▶ Exercise inputs
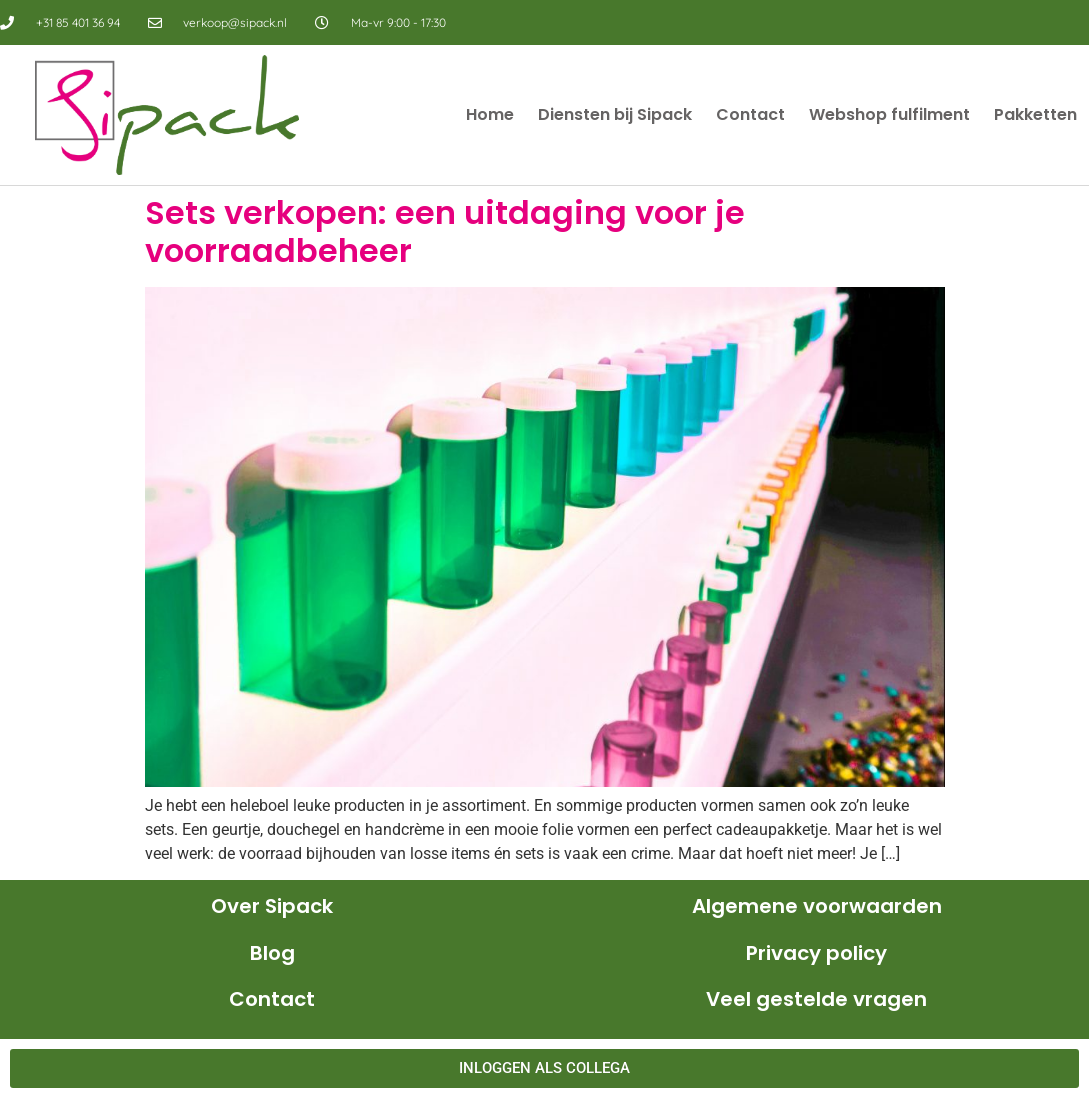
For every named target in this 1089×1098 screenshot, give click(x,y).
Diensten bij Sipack (615, 114)
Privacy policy (816, 953)
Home (490, 114)
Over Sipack (272, 906)
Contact (750, 114)
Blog (272, 953)
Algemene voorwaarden (817, 906)
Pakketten (1035, 114)
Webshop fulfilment (889, 114)
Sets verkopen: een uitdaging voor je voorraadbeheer (445, 231)
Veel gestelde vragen (816, 999)
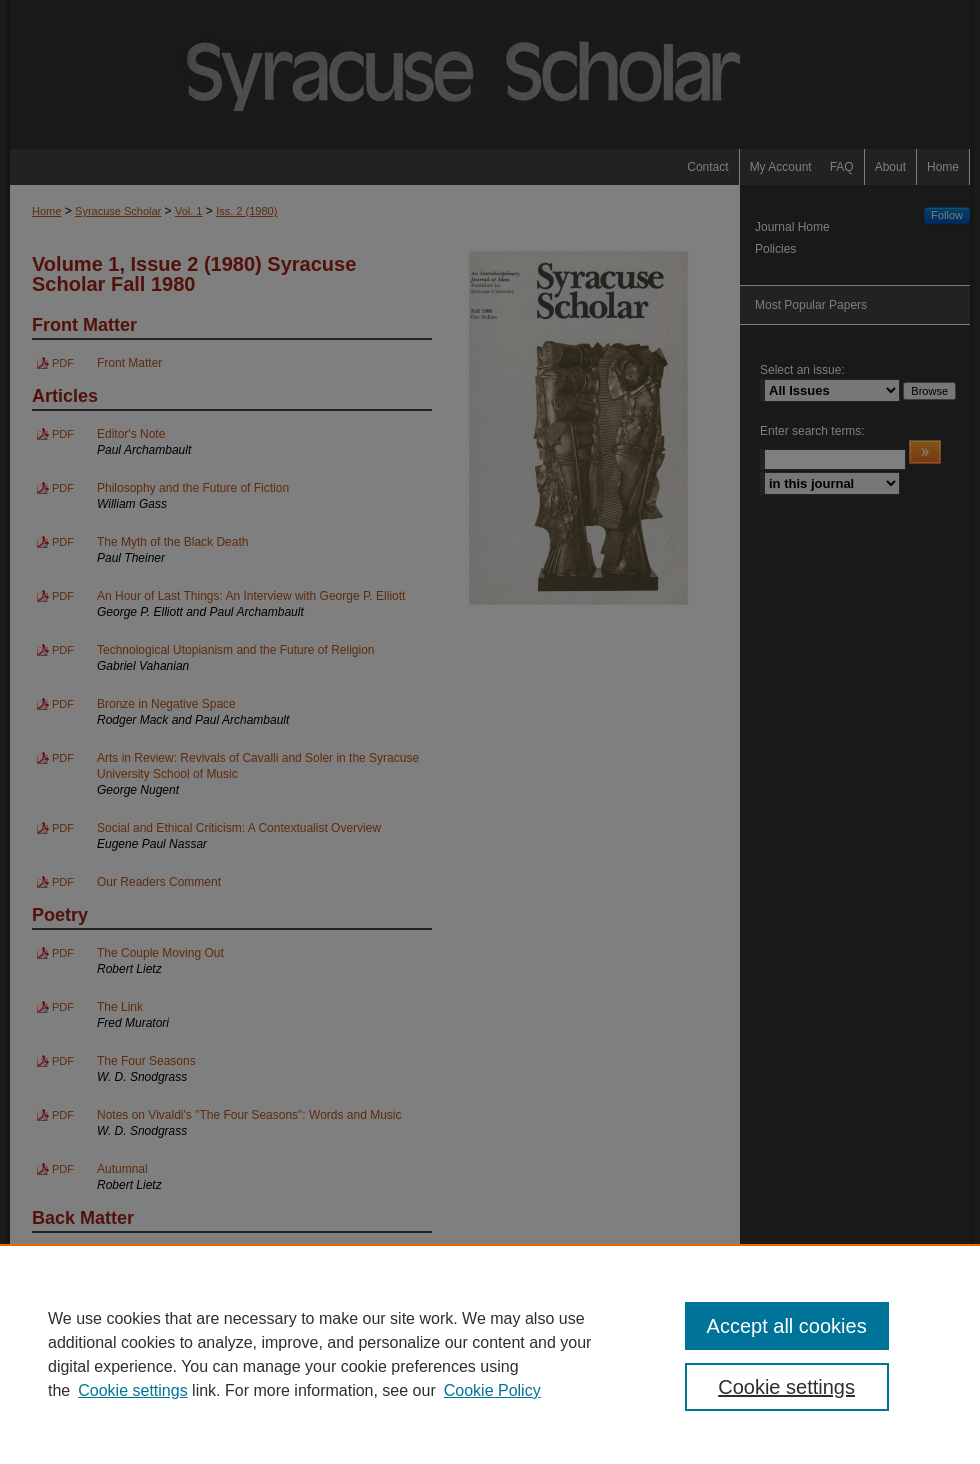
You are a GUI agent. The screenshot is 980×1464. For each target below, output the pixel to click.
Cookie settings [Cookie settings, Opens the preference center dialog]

▶ Task description
Copy the lines above word for word, leaving out the pictures.

▶ The completed task
For every named target in this 1089×1098 screenshot, give click(x,y).
Diensten bij Sipack (615, 114)
Privacy policy (816, 953)
Home (490, 114)
Over Sipack (272, 906)
Contact (750, 114)
Blog (272, 953)
Algemene voorwaarden (817, 906)
Pakketten (1035, 114)
Webshop fulfilment (889, 114)
Sets verkopen: een uitdaging voor je voorraadbeheer (445, 231)
Veel gestelde vragen (816, 999)
You are a GUI agent. The screenshot is 980×1464. For each target below, output the pixel to click.
Cookie settings [Cookie settings, Opens the preference center dialog]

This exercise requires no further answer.